The results in the STEPBRAIN phantom showed that PSF reconstruction reduces PVE and improves quantification of HRRT images. The line profiles across different sections of the phantom showed that the “spill-in” from the GM to WM was reduced in PSF images and the GM to WM ratio was increased. When the GM to WM ratio was calculated by using a small VOI at the level of the centrum semiovale, where PVE is negligible, the ratio was close to 100% of the true ratio, further confirming that PSF reconstruction improves the accuracy of the quantification.

The results in the cynomolgus monkeys and in the human subject showed that PSF reconstruction increases the BP ND values mainly by an effect on the measured radioactivity concentration in the target region, whereas the effect was smaller in the reference region. This differential effect appears to be related to the behaviour of the radioligand used.
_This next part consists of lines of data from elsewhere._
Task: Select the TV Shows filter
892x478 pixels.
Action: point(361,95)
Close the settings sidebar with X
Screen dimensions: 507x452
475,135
In the case of [18F]FE-PE2I, the increase of BP ND was 14% in the striatum and 18% in the midbrain, while for [11C]MNPA the increase of BP ND was approximately 6%. In the cynomolgus monkey [18F]FE-PE2I has a higher target to background ratio than [11C]MNPA. A possible explanation is that the spill-over effect from ROIs in high contrast images may be more pronounced than in low contrast images resulting in lower recovery. When reference tissue models are applied the improvement in quantification using PSF reconstruction might thus be higher for those radioligands with high specific to nondisplaceable binding ratio (i.e. [11C]PE2I).

With regard to the human PET measurement with [11C]raclopride, the increase in BP ND using PSF reconstruction was approximately 10%. This increase was lower than the improvement previously reported for [11C]PE2I [7], which has a higher target to background ratio than [11C]raclopride, suggesting again that the improvement in quantification using PSF reconstruction is directly related to better contrast recovery in the images.

The results from the NEMA IEC/2001 phantom as well as the [18F]FE-PE2I and the [11C]raclopride studies suggest that only a marginal improvement in the outcome measures is achieved by increasing the number of iterations. In addition, a sizeable increase in the noise level of the images was evident in native and PSF images reconstructed with 10 or 16 iterations, respectively. Therefore, we considered that for PSF reconstruction 10 iterations should be sufficient to reach convergence in different regions at various experimental conditions.

Several methods based on segmentation of MR images are currently available for PVE correction [8, 10, 11] and implemented in applied studies with different PET radioligands [27, 28]. However, PVE correction methods based on MR segmentation assume homogeneous uptake in each of the segmented regions, which might not be appropriate for each biological condition. In addition, brain structures such as the midbrain or the brainstem, containing small regions or nuclei such as the substantia nigra or the locus coeruleus, cannot be segmented by standard MRI sequences and acceptable post hoc methods for PVE correction are not available. Therefore, PSF reconstruction appears to reduce the need for sizeable PVE corrections in such regions. Along with PVE, head motion is another important factor limiting image resolution, particularly for the HRRT system. In this study, the head fixation systems used for non-human primates and the human subject were designed to minimize head motion in the PET system. Methods of correction for head motion are currently under investigation and might become more widely available in the future. The contribution of head motion to the spatial resolution of the images and the accuracy of quantification requires further evaluation, which was beyond the scope of this study.

Conclusion

This study provides further support for the suggestion that PSF reconstruction of PET images improves neuroreceptor quantification by improving the image resolution and reducing PVE. In combination with the high resolution of the HRRT system, this approach provides improved conditions for applied studies of psychiatric and neurodegenerative disorders, in particular when receptor populations in small brain structures are examined.